We will try to return to normal posts tomorrow. I will finish today with this fitting quote from Fr Doyle:

Death is the end of all things here, the end of time, of merit, of pain and mortification, of a hard life. It is the commencement of an eternal life of happiness and joy.

Tom

3 thoughts on “Prayers please

  1. I am sorry to hear of the death of your dear friend. I am praying for the repose of his soul. However, I must comment on Fr. Willy Doyle’s quote. Our Pastor recent gave a sermon on death – it is not necessarily the end of pain and suffering, or the commencement of eternal happiness. If the soul is sent to Purgatory, it most necessarily is experiencing much pain and suffering – though temporarily. If it is deserving of hell, it is experiencing an eternity of pain and suffering. We must not forget to PRAY PRAY PRAY for the Suffering Souls in Purgatory and NEVER assume someone has gone straight to Heaven.

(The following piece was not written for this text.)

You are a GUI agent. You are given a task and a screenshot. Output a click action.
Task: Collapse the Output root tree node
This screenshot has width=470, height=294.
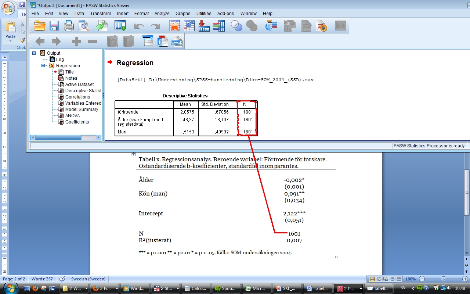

  2. Yes, I do agree with the above comment. Purgatory will await most of us – either for a short time or maybe longer. All Souls do need ardent prayer to remit their time there. This is the famous St Gertrude prayer given her by Our Lord and said to release many Holy Souls each time it is said: ‘Most Heavenly Father, I offer Thee the most Precious Blood of Thy Beloved Son, Jesus, in union with all the Masses being said throughout the world this day for the relief and succour of the Holy Souls in Purgatory.

  3. Molly and Anonymous: Thank you for your comments.

    I actually started to write a long analysis based on the teachings of the Church and the writings of Fr Doyle, but in the end I scrapped it as I considered it inappropriate. I will limit my comment by saying that I would not necessarily disagree with what you have said at all. In fact, the tendency to automatically canonise the dead is very damaging.

    I think you have taken Fr Doyle’s words out of context. Consider the 4 criteria he lists: merit, pain, mortification and a hard life. In particular, anyone with merit in Heaven is, by definition, not going to Hell.

    As for Purgatory, Fr Doyle has written elsewhere about the suffering in Purgatory. But the key point is that those in Purgatory are saved – they are in the waiting room being cleaned up before they enter Heaven.

    St Catherine of Genoa says: “I believe no happiness can be found worthy to be compared with that of a soul in Purgatory except that of the saints in Paradise; and day by day this happiness grows as God flows into these souls, more and more as the hindrance to His entrance is consumed. Sin’s rust is the hindrance, and the fire burns the rust away so that more and more the soul opens itself up to the divine inflowing.”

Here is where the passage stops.